黄色い蝶を見ることが出来るのは、玲くんだけだ。

まぁ、小リスの体だから100%ではないにしても。


『僕のこの姿では、仮に櫂の近くで櫂達を守ろうとしても、いつものように櫂に守られる。櫂達が今、本当に守らねばならないのは、僕じゃない。同じ目的を持った同志なら、個人で出来ることに尽力するまで。僕達は互いの力を信じ合っている。大丈夫。どんな困難でも僕達は切り抜けられる』


なんだか……じんときた。


玲くんの性格を思えば、絶対櫂達のところに行きたいはずなんだ。

自分の姿が守られるべき弱小のものになっても、それでも彼は精一杯櫂達を守ろうとするだろう。

そして彼は、どんな体でも……櫂達を守る力はあると思う。


それを拒んだ玲くんは――

信頼という絆に縋って、すべきことをしたいという意志を曲げない。


多分、そこまで言うのは、これから彼がしようとしていることが、多分裏世界救出のための一番の特効であると、玲くんは思っているのかもしれなかった。

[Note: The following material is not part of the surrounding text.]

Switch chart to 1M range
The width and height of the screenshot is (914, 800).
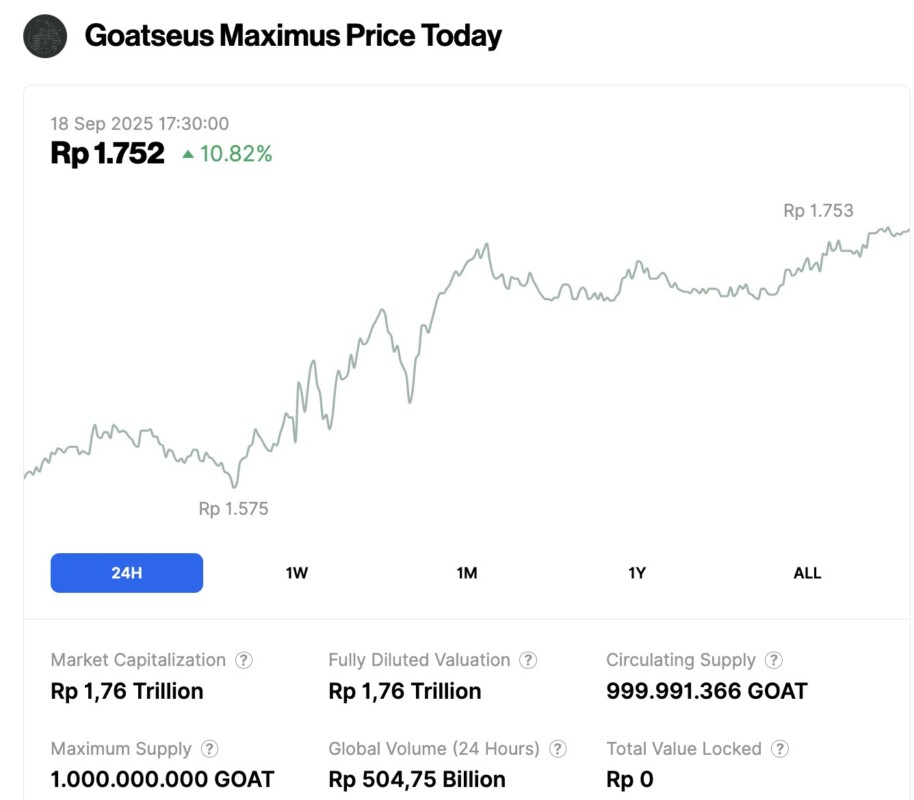coord(467,573)
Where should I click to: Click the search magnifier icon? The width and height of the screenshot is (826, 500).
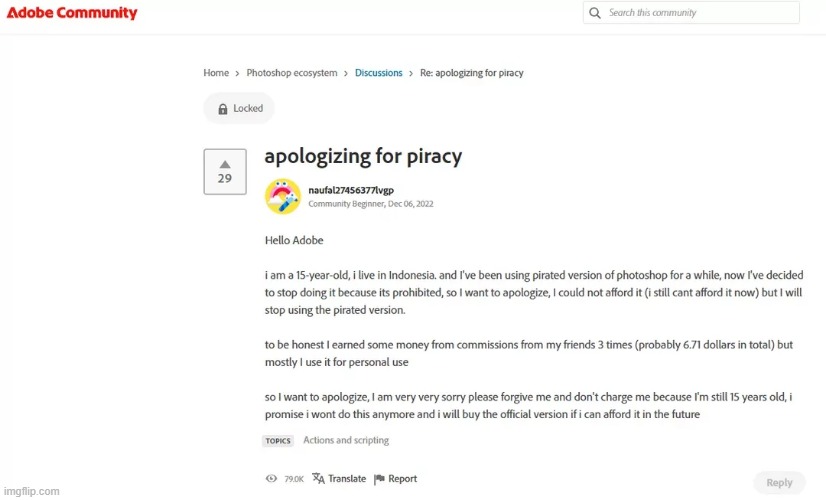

『そんなことを言って! 万が一紫堂櫂達になにかあったら、傷つくのは意地を張ってる紫堂玲なんだぞ!』


だけど、やはりそれも――。

『なにも僕は、櫂達を見捨てているわけじゃないよ。黄色い蝶が誘われているのは"ここ"。魔方陣ではない。蝶が集まるところに、蝶が見える僕が囮になるのは適格だ。僕だってここからでも櫂達を守れるじゃないか』

『そ、そんなの危険すぎる! 自殺行為じゃないか!』

『僕は別に死ぬつもりはないよ。皆で生きるために、僕は最善を尽くしたいんだ』


愛らしい小リスは、とても男らしい顔で。

にっこり微笑む玲くんの姿とはまた違う凜々しさを兼ね添えている。

小猿くんはくっと唇を噛んで、口ごもってしまった。